--- Begin Record excerpts ---

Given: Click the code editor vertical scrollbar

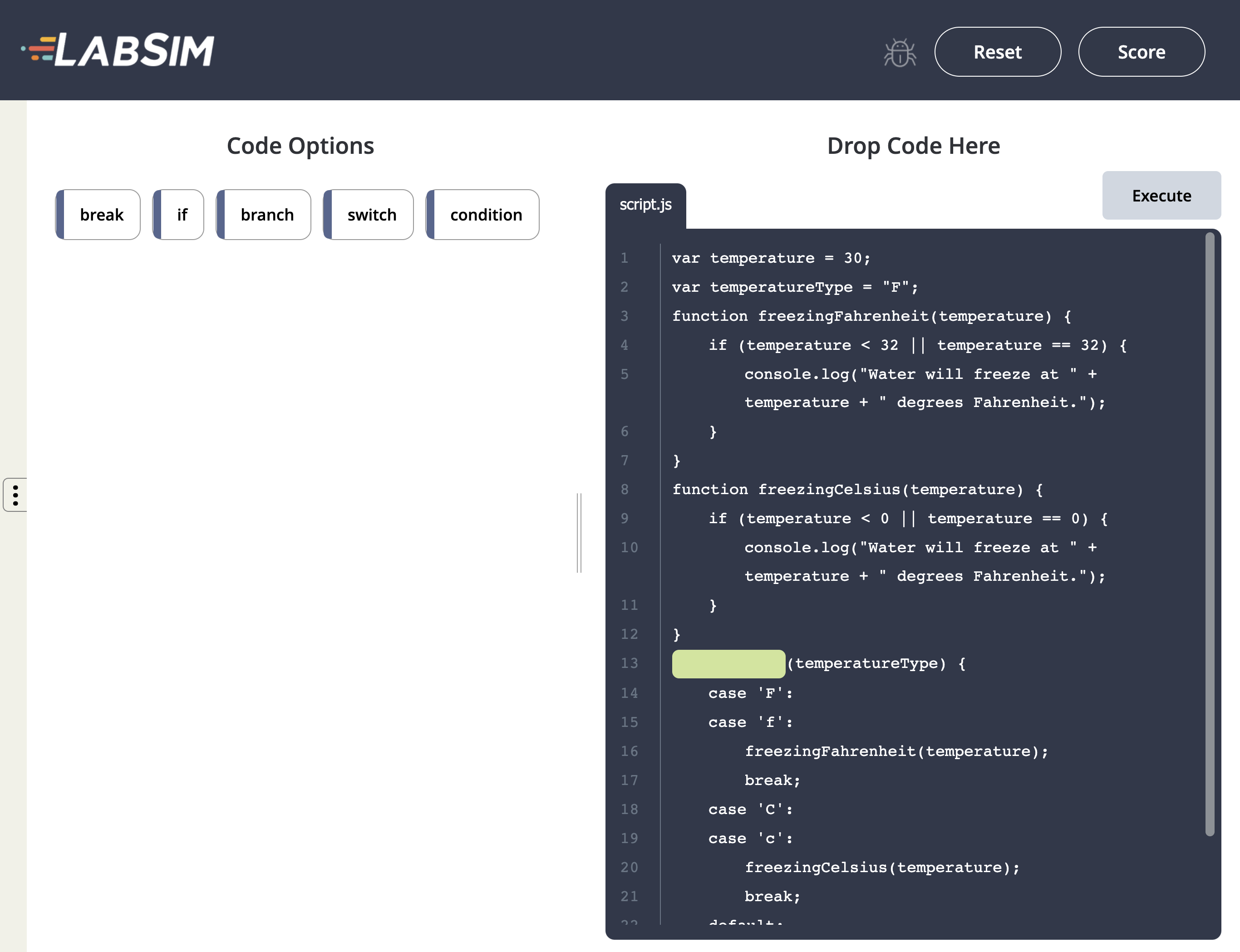Looking at the screenshot, I should coord(1210,533).
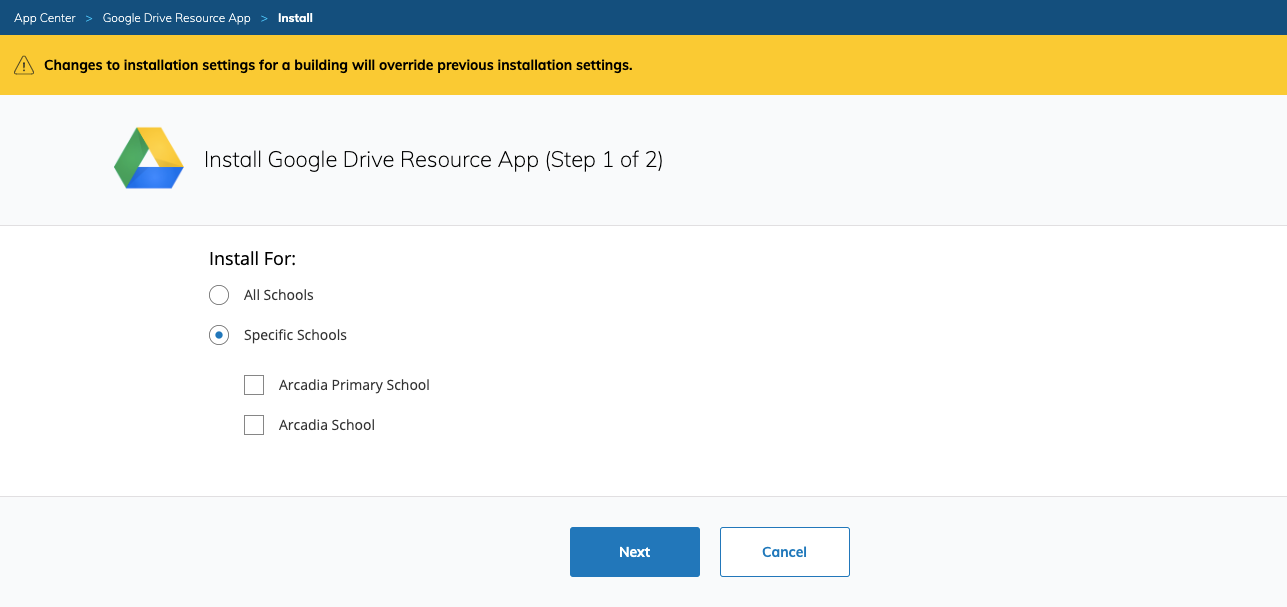This screenshot has height=607, width=1287.
Task: Click the "Arcadia School" label text
Action: pyautogui.click(x=327, y=425)
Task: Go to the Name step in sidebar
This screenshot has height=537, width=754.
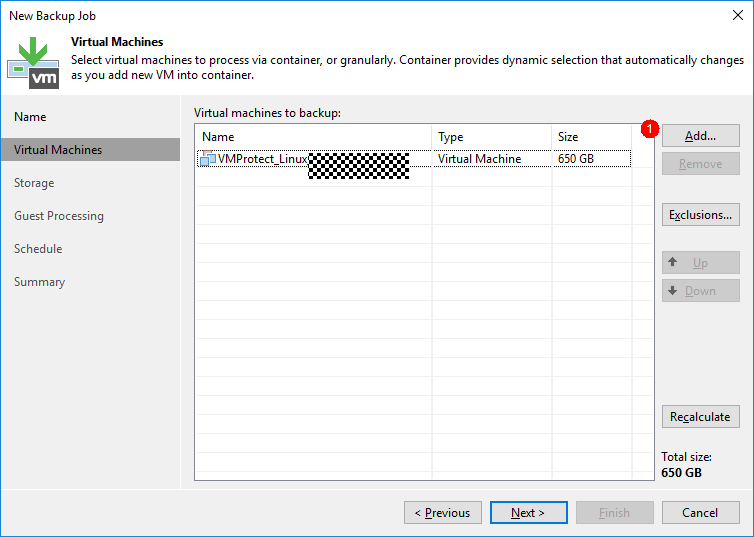Action: pyautogui.click(x=30, y=117)
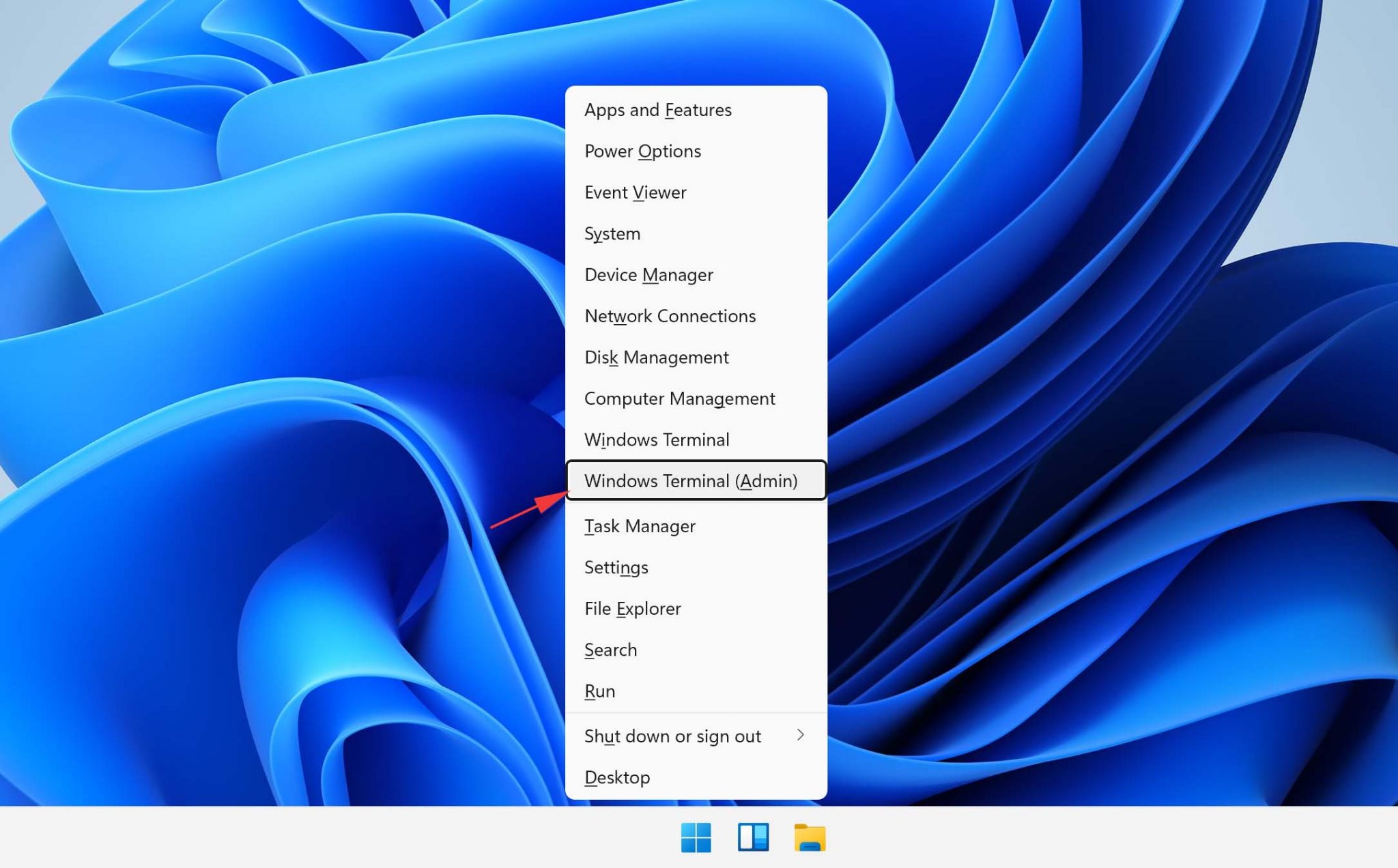Open Windows Settings app

(x=616, y=567)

--- End Record excerpts ---

Exercise brief:
Copy the material above line for line without changing anything, and leave out the pictures.

Answer to this problem:
Given: Click the code editor vertical scrollbar

Looking at the screenshot, I should coord(1210,533).
This screenshot has height=607, width=1287.
Task: Click the "Arcadia School" label text
Action: pyautogui.click(x=327, y=425)
Task: Go to the Name step in sidebar
This screenshot has height=537, width=754.
Action: pyautogui.click(x=30, y=117)
Open Windows Settings app

(x=616, y=567)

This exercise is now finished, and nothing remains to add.